§ Your instructions:
Copy out the part of the Titans running-game text from "While the bulk" up to and including "coaching staff accordingly.", word for word.
## start Supplied text
With only five victories in the last two seasons, the Titans have fallen out of step with most of the rest of the NFL.

Maybe that’s why they’ve decided to reverse field.

While the bulk of the league continues to put more and more emphasis on the passing game, the Titans plan to buck the trend. The new regime says the best way to escape the NFL cellar is to run out of it.

Coach Mike Mularkey calls his emphasis on the running game “exotic smashmouth” football. He’s going old school in an attempt to establish a mentality and identity that has been sorely lacking for the last several seasons.

“They are going to know we are going to be very hard to defend, and it is going to be a physical football game,” Mularkey says. “When it is all said and done, they are going to know they have been in a fight.”

He has assembled his coaching staff accordingly.

The hiring of Hall of Famer Russ Grimm as offensive line coach is especially interesting.

It is no secret that some of the Titans offensive linemen had issues with their former position coach, Bob Bostad, in the last two seasons. Because of his playing career and his coaching body of work, Grimm should have the offensive line’s undivided attention.

“I hired guys who like to win and they like to win by beating the hell out of people,” Mularkey points out.

Sounds like a plan. But is it a good plan or just another shot in the dark?

Considering the current state of the franchise, why not try something different? The Titans hired Ken Whisenhunt in 2014 because he was supposed to be some kind of quarterback whisperer who could get the offense up to speed in the pass-happy NFL. How did that work out?
## end Supplied text
## start Information supplied
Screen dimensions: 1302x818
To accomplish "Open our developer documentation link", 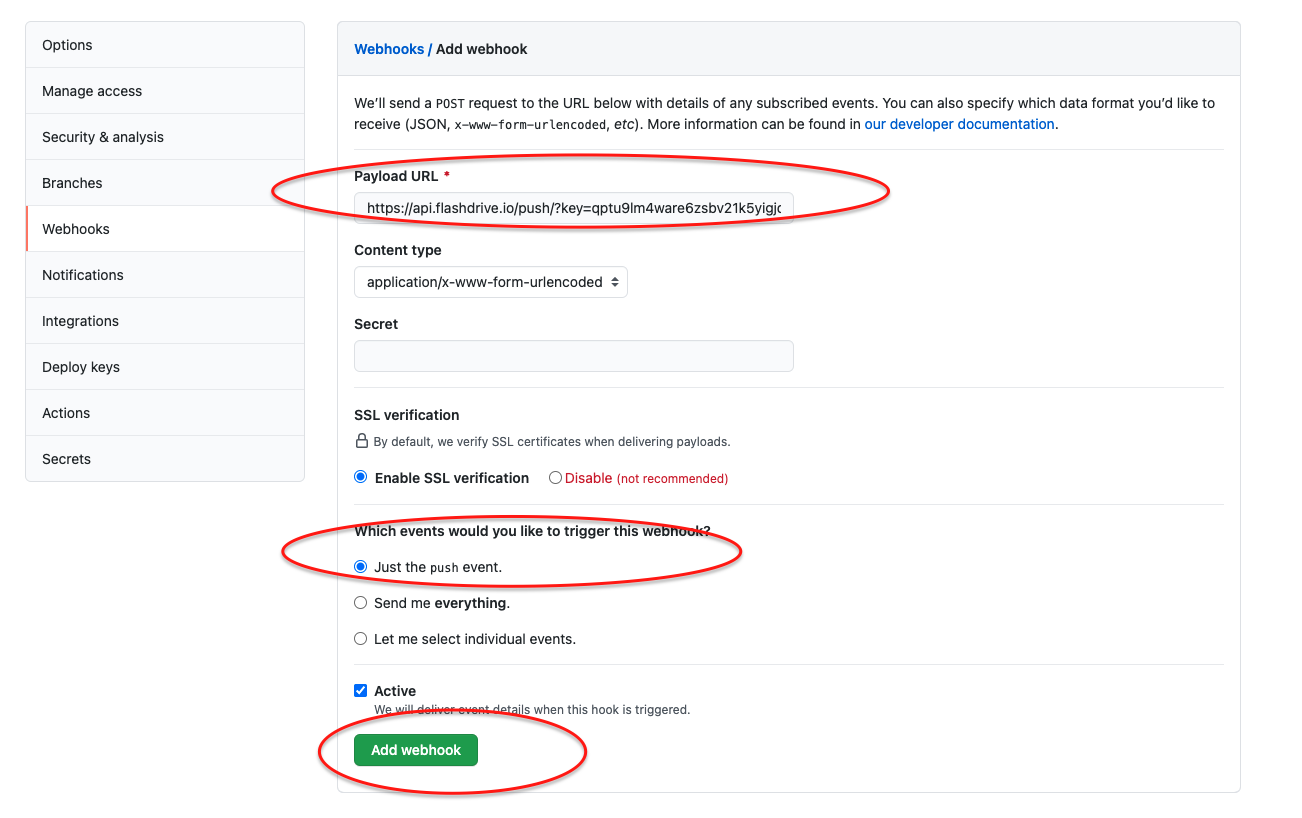I will point(958,124).
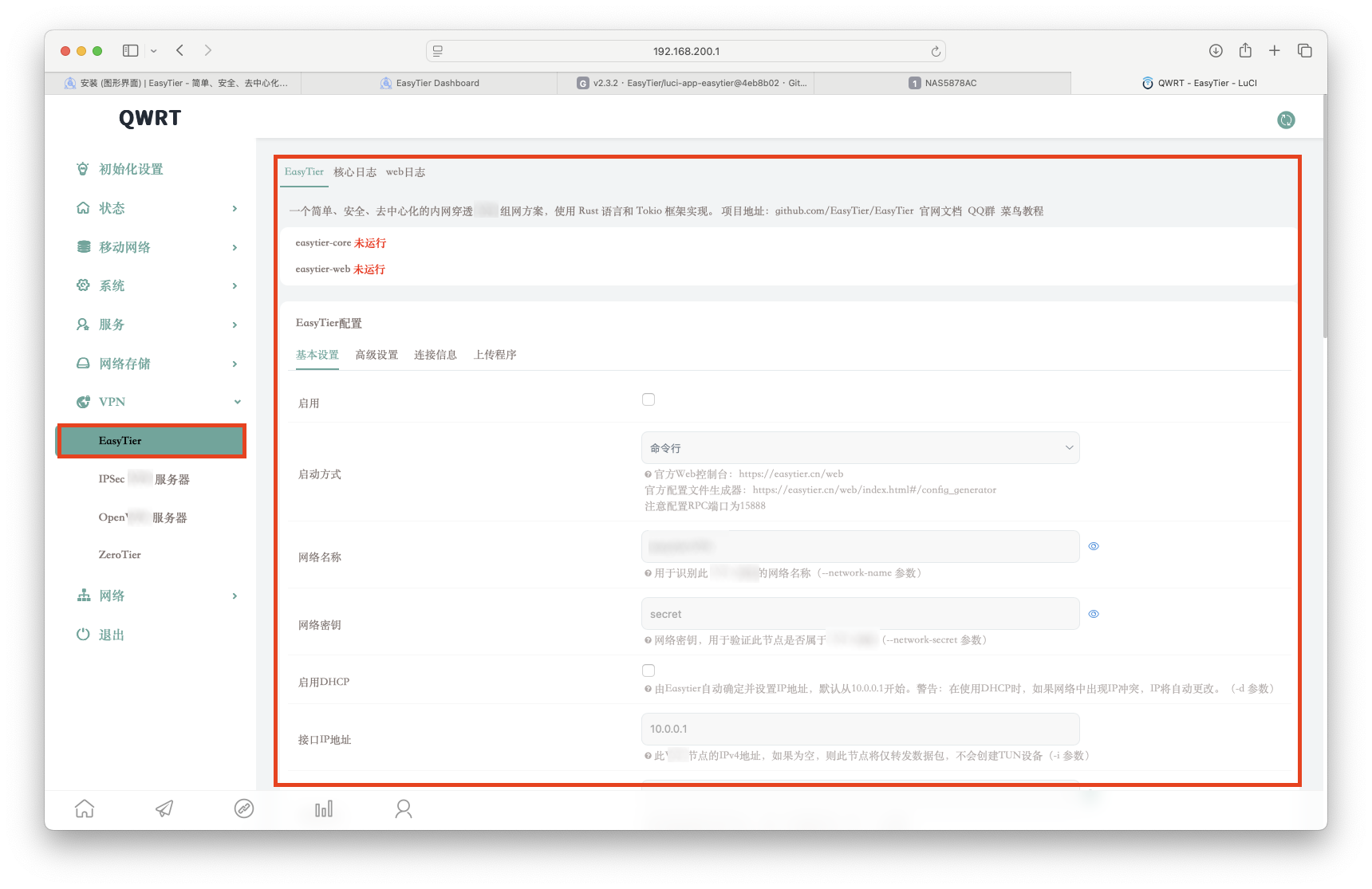This screenshot has height=889, width=1372.
Task: Select ZeroTier in the VPN submenu
Action: [x=120, y=555]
## end Information supplied
§ Solution to this problem:
While the bulk of the league continues to put more and more emphasis on the passing game, the Titans plan to buck the trend. The new regime says the best way to escape the NFL cellar is to run out of it.

Coach Mike Mularkey calls his emphasis on the running game “exotic smashmouth” football. He’s going old school in an attempt to establish a mentality and identity that has been sorely lacking for the last several seasons.

“They are going to know we are going to be very hard to defend, and it is going to be a physical football game,” Mularkey says. “When it is all said and done, they are going to know they have been in a fight.”

He has assembled his coaching staff accordingly.